3.3. L’homme qui dit Voici : une rhétorique de la présentation

3.3.1. Voici beaucoup !

Ici donc, l’auteur s’apparente à un fantastique Monsieur Loyal qui, avec une énergie surhumaine et dans un rythme endiablé, n’en finira jamais de nous présenter de nouvelles attractions. La rhétorique de la présentation (cf. « Voici », « Entre », etc.) est d’ailleurs omniprésente dans bon nombre de pièces ; ainsi : « Voici une femme sciée dont la voix persiste » (O.R., p. 132), « l’anthropopodule et sa femme d’acier » (O.R., p. 164), enfin le funambule et sa mort tragique (O. R., p. 127).
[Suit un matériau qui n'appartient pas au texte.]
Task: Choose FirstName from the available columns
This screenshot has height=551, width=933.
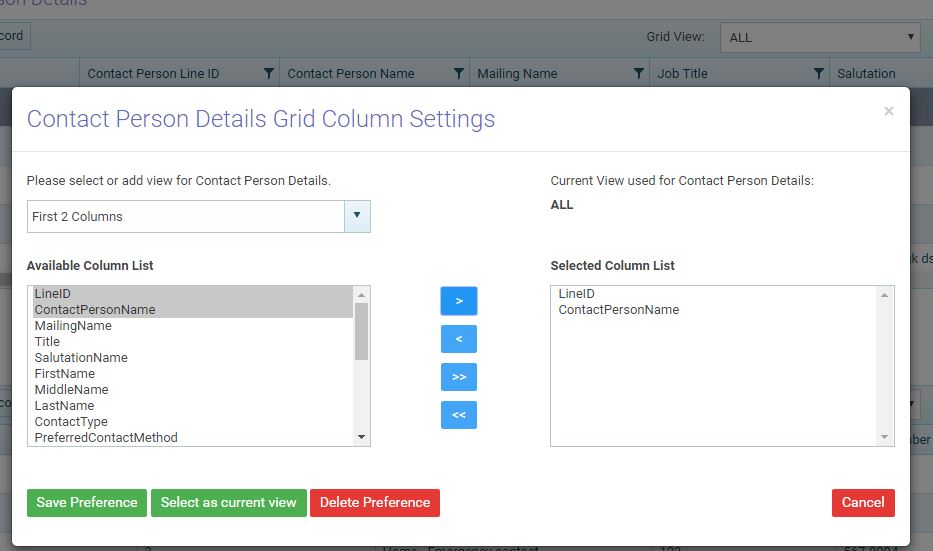Action: click(65, 374)
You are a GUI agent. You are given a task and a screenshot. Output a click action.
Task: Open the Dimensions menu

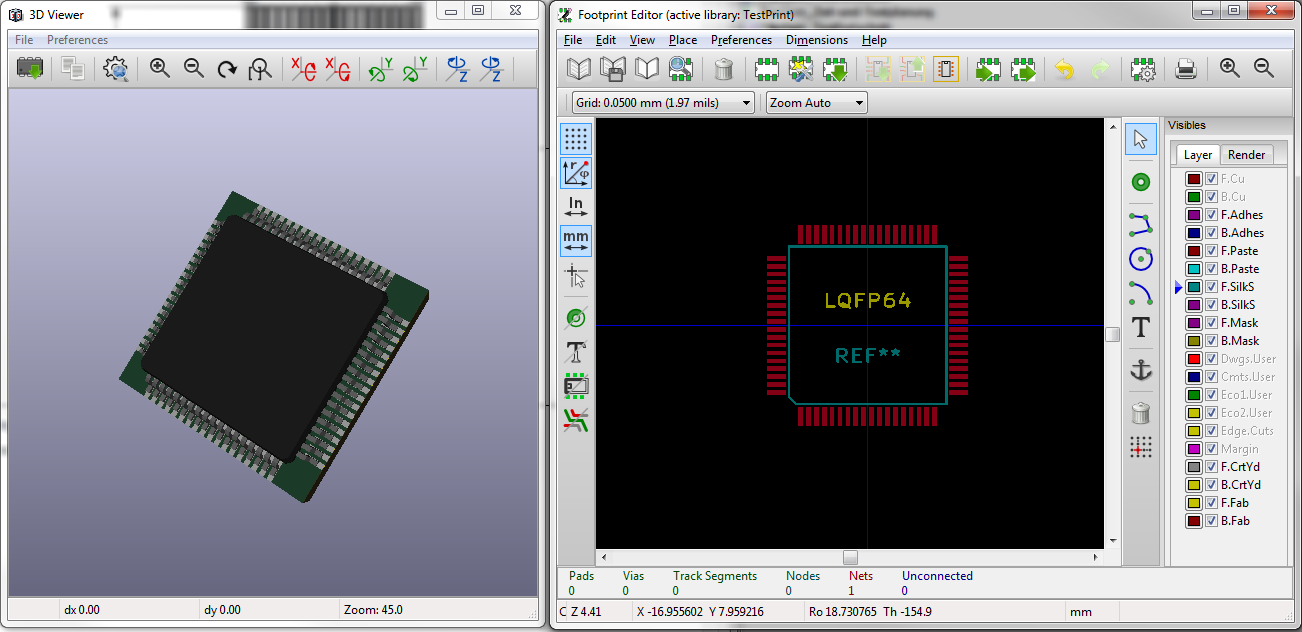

Dès le début du Babil des classes dangereuses (p. 161), le Professeur Prigeant s’adresse aux enfants comme un Monsieur Loyal savant en peinture et commentant des tableaux (ces tableaux étant peut-être humains) : « Et maintenant, les coulisses du numéro le plus difficile du monde !… Les fantaisistes s’exercent avant d’entrer en piste ». Dans L’Atelier volant, c’est « Voici Boucot ! » qu’on entend à chaque page. Dans La Lutte des morts (p. 338), notons la didascalie du « Ballet one », « le fantaisiste Gestulodin entre et s’exécute » et que le mot « Voici » est non seulement utilisé, mais répété plusieurs fois à la page 374 : « Voici voici voici voici voici voici voici Jondet et Larue qui entrent » – puis on présente les artistes : « Un porte le samble, l’autre le pantalon qui bouffe ». Quant au ballet des Machines à dire Voici, c’est un nouveau genre de cirque, le cirque médiatique, où il s’agit plus de présenter que de penser, « Voici beaucoup ! », "Voici Boucot !" et "Voici Manès !" étant au fond les seuls numéros proposés.

Quant à l’entame en « Entrent », elle se retrouve deux fois à la page 226 du Drame de la vie et ce ne sont que deux exemples parmi d’autres car la formule est très récurrente (et pas seulement dans cette pièce). Parfois, ce qui entre n’est pas humain (« Entre une Mercedes ») : ici, on ne sait jamais ce qui va jaillir du chapeau.

Sur la « piste aux citrouilles » (J.R., p. 69), formule parodiant peut-être le titre d’une célèbre émission télévisée (cf. La piste aux étoiles) et renvoyant au conte de fée voire à Halloween, « il y [a] un cycliste dont la sœur était devenue le frère par le tour d’un prodigieux bistouri » (J.R., p. 70) et « un bonhomme qui arrivait à déplacer son casque avec ses yeux (J.R., p. 70). Ensuite, « l’Enfant Germatique devient deux » (J.R., p. 69) tandis que « [le] cycliste Dezuxe traverse la déraison (J.R., p. 72) et que « Jean Pleureux effectue le percement de ses yeux » (J.R., p. 44).